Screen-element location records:
•••

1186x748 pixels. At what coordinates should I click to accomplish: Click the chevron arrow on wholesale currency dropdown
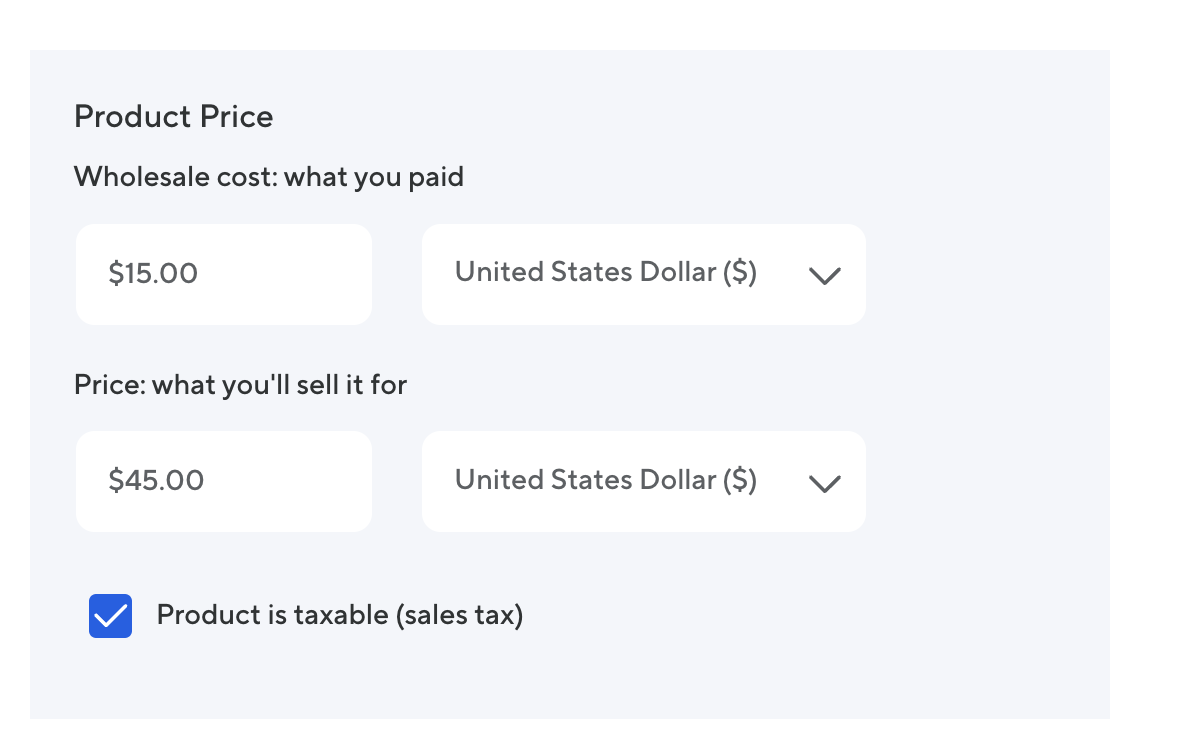point(824,276)
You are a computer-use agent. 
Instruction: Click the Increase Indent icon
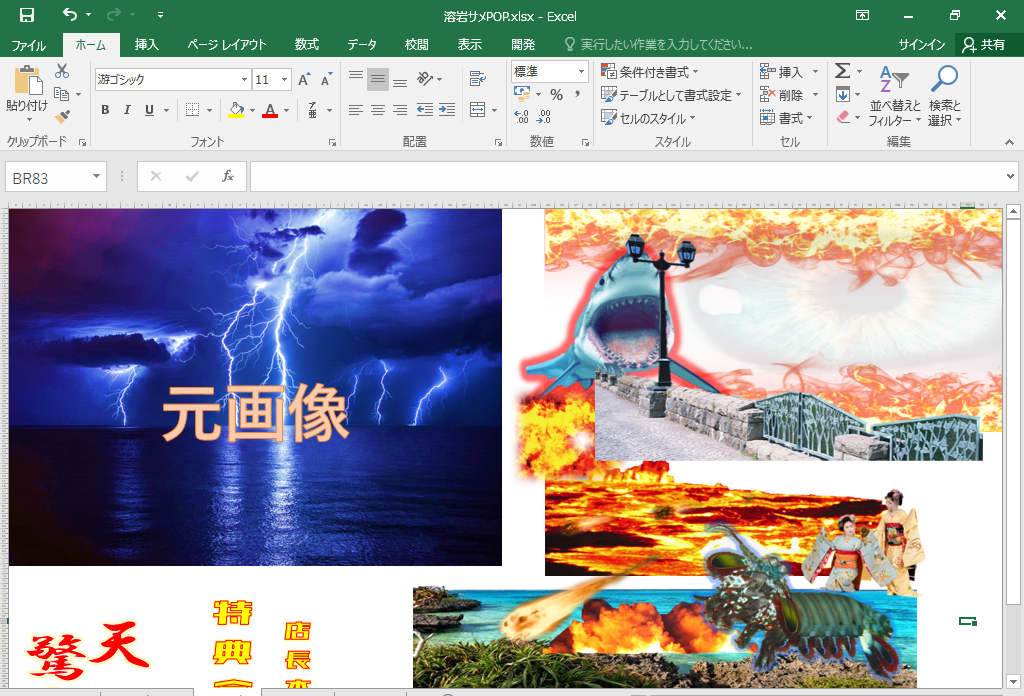click(446, 110)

•••

### What is being asked
Write out the listing above again, substituting "drop-down list" for "dropdown" and changing nothing else. Leave out the pictures.

### Completed exercise
1186x748 pixels. At what coordinates should I click to accomplish: Click the chevron arrow on wholesale currency drop-down list
point(824,276)
You are a computer-use agent. 
Instruction: Click the Increase Indent icon
click(446, 110)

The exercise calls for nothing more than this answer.